EXERCISE DESCRIPTION:
What is needed is each line of the data below that holds the string "number".

Stored data entries
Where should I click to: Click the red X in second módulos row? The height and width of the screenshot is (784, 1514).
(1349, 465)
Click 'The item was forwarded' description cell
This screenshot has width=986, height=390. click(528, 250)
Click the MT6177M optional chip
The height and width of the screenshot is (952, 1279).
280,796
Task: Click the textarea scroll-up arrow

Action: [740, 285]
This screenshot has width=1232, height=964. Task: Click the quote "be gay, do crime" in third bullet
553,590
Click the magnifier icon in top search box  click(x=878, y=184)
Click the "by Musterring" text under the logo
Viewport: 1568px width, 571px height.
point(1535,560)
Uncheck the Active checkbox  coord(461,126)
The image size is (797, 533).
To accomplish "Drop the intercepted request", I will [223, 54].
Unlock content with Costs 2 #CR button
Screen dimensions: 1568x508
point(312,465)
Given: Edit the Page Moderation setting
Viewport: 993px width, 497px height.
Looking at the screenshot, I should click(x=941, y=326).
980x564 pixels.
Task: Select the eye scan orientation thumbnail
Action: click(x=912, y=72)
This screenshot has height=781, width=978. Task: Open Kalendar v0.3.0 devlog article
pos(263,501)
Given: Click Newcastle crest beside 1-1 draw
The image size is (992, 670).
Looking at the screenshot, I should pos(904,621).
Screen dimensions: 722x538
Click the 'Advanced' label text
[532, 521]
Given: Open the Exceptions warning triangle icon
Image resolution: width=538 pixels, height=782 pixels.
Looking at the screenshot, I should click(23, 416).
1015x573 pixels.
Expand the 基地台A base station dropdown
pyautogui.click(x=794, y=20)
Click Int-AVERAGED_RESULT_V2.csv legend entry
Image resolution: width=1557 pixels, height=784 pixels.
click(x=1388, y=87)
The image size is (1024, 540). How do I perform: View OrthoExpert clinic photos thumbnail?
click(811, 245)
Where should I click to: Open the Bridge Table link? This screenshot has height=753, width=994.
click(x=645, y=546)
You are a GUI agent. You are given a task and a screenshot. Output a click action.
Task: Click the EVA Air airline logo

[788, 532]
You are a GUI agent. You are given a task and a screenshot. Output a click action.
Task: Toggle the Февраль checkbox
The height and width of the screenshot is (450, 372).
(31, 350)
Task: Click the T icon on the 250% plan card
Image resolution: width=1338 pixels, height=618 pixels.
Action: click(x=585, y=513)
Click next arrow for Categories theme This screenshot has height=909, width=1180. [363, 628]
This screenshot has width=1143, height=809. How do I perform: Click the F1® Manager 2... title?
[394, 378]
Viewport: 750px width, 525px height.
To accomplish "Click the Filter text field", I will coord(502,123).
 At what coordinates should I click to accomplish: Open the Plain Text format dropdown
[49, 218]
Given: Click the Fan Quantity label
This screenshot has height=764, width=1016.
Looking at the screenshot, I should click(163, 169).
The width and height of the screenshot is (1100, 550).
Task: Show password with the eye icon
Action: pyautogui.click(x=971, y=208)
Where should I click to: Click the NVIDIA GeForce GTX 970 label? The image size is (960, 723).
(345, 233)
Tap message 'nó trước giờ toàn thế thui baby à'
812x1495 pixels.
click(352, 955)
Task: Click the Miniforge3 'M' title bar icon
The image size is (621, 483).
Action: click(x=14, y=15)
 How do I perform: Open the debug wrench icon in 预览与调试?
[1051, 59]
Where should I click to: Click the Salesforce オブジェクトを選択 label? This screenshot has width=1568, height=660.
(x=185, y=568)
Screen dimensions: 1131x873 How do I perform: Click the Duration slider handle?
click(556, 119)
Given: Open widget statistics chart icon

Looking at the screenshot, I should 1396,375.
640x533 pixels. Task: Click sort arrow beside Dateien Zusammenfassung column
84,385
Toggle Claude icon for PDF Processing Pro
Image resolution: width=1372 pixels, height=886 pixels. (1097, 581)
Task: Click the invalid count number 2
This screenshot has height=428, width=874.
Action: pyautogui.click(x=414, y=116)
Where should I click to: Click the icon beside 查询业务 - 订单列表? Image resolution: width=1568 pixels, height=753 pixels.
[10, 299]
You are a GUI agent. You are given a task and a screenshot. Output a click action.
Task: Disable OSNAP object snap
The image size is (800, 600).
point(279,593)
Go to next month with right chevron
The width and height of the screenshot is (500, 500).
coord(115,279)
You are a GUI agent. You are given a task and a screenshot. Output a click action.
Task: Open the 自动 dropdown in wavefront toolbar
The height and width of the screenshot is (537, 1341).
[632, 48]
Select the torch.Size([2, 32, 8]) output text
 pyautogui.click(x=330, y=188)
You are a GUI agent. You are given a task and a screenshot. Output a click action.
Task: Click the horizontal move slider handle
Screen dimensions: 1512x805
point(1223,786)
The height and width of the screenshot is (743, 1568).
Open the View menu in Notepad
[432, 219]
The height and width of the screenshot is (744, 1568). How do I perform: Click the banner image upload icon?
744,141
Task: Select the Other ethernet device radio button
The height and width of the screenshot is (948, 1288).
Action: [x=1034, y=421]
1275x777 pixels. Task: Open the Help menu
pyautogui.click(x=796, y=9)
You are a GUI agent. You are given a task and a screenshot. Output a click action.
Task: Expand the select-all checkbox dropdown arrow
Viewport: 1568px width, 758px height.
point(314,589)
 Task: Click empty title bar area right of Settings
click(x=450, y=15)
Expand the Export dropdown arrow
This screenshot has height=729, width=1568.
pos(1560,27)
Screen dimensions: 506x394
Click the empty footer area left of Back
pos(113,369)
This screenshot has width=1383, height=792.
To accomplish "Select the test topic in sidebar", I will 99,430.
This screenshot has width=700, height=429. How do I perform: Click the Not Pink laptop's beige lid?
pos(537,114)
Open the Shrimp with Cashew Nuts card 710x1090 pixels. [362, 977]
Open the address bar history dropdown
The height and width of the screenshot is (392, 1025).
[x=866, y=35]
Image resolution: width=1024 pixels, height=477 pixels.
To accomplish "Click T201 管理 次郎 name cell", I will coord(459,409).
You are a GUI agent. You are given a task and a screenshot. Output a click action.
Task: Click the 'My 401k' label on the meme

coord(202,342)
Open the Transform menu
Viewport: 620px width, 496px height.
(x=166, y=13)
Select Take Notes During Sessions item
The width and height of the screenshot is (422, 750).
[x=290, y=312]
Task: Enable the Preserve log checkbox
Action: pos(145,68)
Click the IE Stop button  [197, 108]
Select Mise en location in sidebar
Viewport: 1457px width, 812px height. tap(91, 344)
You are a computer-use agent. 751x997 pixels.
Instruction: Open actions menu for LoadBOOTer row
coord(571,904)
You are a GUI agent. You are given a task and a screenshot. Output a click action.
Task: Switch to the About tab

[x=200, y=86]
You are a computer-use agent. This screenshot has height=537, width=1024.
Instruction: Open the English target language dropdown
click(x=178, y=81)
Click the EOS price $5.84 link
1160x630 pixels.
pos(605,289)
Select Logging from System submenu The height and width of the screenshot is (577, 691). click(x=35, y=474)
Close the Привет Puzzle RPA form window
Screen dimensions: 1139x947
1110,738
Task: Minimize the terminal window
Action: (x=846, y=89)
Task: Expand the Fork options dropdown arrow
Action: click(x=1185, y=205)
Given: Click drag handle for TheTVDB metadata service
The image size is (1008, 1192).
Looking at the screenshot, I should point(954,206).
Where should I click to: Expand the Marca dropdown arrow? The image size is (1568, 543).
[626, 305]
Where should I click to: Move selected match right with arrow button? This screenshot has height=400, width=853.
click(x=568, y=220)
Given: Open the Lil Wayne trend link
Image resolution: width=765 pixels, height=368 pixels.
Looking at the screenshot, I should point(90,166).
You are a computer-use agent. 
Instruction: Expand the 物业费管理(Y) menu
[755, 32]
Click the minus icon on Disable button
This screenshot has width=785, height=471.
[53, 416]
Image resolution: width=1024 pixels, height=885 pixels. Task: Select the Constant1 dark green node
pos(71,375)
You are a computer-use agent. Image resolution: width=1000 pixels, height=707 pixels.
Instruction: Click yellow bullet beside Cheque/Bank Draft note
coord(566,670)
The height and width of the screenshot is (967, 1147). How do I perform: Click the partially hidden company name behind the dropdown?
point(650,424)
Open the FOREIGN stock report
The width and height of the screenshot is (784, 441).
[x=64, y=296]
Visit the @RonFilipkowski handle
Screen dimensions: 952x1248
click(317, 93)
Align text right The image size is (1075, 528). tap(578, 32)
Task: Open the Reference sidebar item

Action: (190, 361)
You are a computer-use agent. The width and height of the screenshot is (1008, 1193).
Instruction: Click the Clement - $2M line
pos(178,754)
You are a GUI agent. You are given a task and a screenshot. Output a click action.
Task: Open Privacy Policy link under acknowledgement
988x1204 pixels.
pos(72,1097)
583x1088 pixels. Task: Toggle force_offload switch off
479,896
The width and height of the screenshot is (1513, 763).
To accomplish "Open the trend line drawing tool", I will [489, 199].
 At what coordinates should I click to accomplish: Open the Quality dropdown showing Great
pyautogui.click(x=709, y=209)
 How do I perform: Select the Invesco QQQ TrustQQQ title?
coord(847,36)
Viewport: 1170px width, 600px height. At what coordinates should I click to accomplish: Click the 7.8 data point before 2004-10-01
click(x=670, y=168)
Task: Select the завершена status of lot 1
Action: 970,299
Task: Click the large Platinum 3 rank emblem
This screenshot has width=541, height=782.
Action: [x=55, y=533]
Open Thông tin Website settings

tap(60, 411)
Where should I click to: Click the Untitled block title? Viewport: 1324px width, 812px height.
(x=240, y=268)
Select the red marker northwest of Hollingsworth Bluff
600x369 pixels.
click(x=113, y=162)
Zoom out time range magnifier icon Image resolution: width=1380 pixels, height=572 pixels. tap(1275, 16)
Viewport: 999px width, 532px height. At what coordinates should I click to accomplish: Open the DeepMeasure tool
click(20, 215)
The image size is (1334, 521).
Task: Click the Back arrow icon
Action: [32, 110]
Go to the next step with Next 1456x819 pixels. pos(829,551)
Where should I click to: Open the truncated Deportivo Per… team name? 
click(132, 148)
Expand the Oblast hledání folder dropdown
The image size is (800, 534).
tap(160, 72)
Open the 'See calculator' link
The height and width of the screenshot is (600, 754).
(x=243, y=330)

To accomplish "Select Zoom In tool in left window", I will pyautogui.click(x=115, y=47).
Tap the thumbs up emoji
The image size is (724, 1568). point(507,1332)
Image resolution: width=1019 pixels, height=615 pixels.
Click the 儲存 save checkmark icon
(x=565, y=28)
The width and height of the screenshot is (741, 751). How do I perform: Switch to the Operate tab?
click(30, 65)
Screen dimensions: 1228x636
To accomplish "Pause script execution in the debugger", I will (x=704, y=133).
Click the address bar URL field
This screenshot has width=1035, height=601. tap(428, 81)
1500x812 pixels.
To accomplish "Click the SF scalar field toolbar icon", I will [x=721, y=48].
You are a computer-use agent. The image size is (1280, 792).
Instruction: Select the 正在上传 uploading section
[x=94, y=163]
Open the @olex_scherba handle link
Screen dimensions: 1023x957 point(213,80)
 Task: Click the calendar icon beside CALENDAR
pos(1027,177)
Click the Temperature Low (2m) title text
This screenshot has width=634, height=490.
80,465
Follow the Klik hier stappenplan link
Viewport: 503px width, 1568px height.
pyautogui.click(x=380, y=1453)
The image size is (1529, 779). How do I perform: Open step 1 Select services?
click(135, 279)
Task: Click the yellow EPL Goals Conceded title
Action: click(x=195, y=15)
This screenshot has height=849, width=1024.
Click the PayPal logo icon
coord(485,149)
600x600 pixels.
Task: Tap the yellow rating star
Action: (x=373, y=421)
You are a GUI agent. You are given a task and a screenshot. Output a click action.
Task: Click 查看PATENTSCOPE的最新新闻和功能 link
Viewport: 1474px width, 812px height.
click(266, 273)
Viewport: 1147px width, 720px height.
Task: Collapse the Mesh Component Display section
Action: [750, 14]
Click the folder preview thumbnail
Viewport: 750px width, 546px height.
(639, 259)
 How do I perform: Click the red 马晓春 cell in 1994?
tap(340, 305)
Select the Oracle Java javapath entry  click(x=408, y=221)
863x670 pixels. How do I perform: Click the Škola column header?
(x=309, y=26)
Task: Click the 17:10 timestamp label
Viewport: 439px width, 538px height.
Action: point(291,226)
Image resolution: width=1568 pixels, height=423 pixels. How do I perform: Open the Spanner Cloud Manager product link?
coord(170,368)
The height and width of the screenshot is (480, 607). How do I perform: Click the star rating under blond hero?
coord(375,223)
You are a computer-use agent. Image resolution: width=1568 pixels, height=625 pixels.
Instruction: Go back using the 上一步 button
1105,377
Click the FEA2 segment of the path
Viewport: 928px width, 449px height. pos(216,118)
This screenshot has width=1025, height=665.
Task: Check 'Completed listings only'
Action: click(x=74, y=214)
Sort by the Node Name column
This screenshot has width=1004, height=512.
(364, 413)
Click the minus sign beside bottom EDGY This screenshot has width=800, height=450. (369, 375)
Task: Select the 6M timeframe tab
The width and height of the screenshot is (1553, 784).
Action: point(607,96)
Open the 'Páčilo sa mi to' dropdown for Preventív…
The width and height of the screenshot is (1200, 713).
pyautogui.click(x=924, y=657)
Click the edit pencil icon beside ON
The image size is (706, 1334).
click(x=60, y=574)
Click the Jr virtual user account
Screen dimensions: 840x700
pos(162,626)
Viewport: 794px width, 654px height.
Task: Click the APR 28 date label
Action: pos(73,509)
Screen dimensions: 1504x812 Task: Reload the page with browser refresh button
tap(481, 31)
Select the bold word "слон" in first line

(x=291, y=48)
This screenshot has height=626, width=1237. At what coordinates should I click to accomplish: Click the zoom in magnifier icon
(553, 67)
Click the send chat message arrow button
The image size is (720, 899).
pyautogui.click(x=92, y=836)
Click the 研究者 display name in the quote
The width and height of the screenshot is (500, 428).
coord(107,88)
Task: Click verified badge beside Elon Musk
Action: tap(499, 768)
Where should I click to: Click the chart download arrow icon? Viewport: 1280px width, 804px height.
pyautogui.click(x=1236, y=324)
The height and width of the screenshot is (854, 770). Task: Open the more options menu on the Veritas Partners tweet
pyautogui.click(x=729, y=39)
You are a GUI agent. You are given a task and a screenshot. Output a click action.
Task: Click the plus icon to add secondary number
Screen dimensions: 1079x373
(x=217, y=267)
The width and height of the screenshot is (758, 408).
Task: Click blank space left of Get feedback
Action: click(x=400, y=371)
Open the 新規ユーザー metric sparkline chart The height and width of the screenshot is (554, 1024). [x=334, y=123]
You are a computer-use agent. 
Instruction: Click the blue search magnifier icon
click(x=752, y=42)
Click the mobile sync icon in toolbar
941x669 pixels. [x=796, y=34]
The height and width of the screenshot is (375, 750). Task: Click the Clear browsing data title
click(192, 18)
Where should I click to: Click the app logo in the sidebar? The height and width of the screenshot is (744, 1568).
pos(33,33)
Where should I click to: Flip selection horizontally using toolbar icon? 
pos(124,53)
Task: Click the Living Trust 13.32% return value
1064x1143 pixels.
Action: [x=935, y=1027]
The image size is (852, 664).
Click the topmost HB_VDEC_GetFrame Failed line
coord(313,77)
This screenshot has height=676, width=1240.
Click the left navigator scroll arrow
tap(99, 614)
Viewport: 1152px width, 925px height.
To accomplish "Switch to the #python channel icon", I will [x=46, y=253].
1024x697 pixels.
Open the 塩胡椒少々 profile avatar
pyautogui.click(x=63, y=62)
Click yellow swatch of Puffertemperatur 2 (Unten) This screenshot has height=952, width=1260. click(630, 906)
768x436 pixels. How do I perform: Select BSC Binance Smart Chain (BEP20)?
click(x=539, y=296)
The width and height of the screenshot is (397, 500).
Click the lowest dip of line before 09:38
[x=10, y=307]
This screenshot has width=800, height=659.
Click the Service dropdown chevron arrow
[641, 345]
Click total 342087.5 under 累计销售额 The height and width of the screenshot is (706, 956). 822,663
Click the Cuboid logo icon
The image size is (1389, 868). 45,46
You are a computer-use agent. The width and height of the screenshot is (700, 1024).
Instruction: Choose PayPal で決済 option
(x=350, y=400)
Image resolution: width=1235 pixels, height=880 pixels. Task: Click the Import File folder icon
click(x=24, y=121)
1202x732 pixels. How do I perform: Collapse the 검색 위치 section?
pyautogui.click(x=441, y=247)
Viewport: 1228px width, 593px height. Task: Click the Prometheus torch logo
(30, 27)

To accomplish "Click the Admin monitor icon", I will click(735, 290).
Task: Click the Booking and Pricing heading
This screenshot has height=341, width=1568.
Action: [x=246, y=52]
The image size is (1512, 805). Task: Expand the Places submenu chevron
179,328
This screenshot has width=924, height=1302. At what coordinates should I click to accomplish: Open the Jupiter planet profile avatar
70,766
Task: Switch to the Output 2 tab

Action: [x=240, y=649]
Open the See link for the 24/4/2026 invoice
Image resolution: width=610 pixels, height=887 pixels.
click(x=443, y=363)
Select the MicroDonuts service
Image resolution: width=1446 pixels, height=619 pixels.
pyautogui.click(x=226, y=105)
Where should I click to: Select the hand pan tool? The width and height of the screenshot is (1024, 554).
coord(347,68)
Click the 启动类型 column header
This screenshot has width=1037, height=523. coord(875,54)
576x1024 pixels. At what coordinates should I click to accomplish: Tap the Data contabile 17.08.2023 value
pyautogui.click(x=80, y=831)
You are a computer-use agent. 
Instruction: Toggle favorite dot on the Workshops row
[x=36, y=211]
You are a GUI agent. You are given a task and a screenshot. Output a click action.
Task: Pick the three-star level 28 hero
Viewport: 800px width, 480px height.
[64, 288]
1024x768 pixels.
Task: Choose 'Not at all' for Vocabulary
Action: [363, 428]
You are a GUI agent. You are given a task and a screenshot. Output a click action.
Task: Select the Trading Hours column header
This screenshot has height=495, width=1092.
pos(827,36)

REPLY TO THE EXERCISE:
Task: Click the invalid count number 2
Task: Click the plus icon to add secondary number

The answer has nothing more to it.